Optimize for Tokens/GPU Throughput#

Learn how to use the NeMo Microservices Customizer to create a LoRA (Low-Rank Adaptation) customization job optimized for higher tokens/GPU throughput and lower runtime. In this tutorial, we’ll use LoRA to fine-tune a model and leverage sequence packing feature to improve GPU utilization and decrease fine-tuning runtime.

Note

The time to complete this tutorial is approximately 30 minutes. In this tutorial, you run a customization job. Job duration increases with the number of model parameters and the dataset size.

Prerequisites#

  • SQuAD dataset uploaded to NeMo MS Datastore and registered in NeMo MS Entity Store. Refer to the LoRA model customization tutorial for details how to upload and register the dataset.
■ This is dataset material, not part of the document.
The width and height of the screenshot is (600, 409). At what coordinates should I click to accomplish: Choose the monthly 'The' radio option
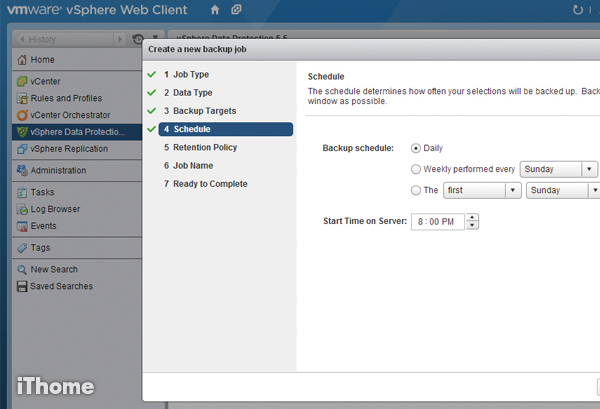point(416,190)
  • (Optional) Weights & Biases account and API key for enhanced visualization.


Create LoRA Customization Jobs#

Important

The config field must include a version, for example: meta/llama-3.2-1b-instruct@v1.0.0+A100. Omitting the version will result in an error like:

{ "detail": "Version is not specified in the config URN: meta/llama-3.2-1b-instruct" }

You can find the correct config URN (with version) by inspecting the output of the /customization/configs endpoint. Use the name and version fields to construct the URN as name@version.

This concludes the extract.